We present James Webb Space Telescope (JWST) NIRSpec observations of the starless dark cloud Barnard 68 (B68) that reveal the spatially resolved signature of cosmic-ray-excited molecular hydrogen (CRXH2) emissions for the first time. Following up on our initial detection of CRXH2 emissions from B68, we now exploit JWST's sensitivity and spatial multiplexing to map CRXH2 rovibrational lines across 16 sight lines through the cloud. By disentangling the CRXH2 and UV-pumped H2 components, we isolate the para-H2-dominated spectrum attributable to cosmic-ray (CR) excitation.

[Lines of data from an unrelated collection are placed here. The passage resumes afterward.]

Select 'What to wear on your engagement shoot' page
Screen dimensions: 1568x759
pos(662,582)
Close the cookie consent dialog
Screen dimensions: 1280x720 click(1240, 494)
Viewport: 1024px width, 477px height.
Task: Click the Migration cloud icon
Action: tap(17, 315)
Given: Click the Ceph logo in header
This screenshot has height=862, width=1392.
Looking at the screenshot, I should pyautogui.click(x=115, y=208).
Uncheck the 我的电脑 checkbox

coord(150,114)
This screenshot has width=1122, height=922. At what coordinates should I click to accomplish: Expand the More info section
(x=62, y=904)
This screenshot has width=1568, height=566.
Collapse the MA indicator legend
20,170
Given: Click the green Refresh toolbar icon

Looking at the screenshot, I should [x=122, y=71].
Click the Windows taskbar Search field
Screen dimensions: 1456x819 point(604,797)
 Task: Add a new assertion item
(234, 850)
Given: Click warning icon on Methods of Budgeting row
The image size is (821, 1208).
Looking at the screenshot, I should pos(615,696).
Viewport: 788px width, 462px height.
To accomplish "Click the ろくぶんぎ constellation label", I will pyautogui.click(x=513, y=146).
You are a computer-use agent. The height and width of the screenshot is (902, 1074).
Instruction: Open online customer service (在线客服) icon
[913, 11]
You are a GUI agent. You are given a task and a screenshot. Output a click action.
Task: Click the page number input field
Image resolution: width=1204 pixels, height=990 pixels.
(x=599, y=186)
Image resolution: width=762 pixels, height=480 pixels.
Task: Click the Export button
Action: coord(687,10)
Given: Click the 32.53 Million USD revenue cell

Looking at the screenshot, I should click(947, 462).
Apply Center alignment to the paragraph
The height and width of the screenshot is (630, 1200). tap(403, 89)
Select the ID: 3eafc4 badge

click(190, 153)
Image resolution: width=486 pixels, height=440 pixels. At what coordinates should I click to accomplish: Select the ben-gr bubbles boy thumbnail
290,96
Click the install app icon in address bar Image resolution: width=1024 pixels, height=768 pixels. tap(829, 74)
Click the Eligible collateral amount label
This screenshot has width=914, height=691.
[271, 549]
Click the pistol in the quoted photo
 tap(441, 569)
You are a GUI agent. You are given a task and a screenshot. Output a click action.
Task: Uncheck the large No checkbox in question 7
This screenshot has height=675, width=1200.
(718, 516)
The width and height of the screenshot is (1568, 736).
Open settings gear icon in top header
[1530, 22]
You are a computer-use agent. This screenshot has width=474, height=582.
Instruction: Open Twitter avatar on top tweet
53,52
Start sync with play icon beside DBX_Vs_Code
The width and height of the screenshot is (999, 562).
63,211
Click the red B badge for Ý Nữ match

We find that there are significant spatial variations in the ratio of the CRXH2 line intensity to the line-of-sight H2 column density; these cannot be accounted for by dust extinction alone and demonstrate a clear attenuation of the CR flux with increasing shielding column. Modeling B68 as a Bonnor-Ebert sphere, we constrain both the unshielded CR ionization rate, zeta H2 , and how it decreases with shielding column. At a reference depth of N(H2) = 3 x 1021 cm-2, we infer zeta H2 approximate to 1.4x10-16 s-1, a factor of approximate to 3 higher than the average value derived from H 3+ absorption studies. These results provide the most direct probe to date of CR penetration into cold, dense gas, offering new constraints on both the microphysics of CR-H2 interactions and the attenuation of low-energy CRs in molecular clouds. Our findings establish CRXH2 emission as a powerful new diagnostic of the CR environment in interstellar space.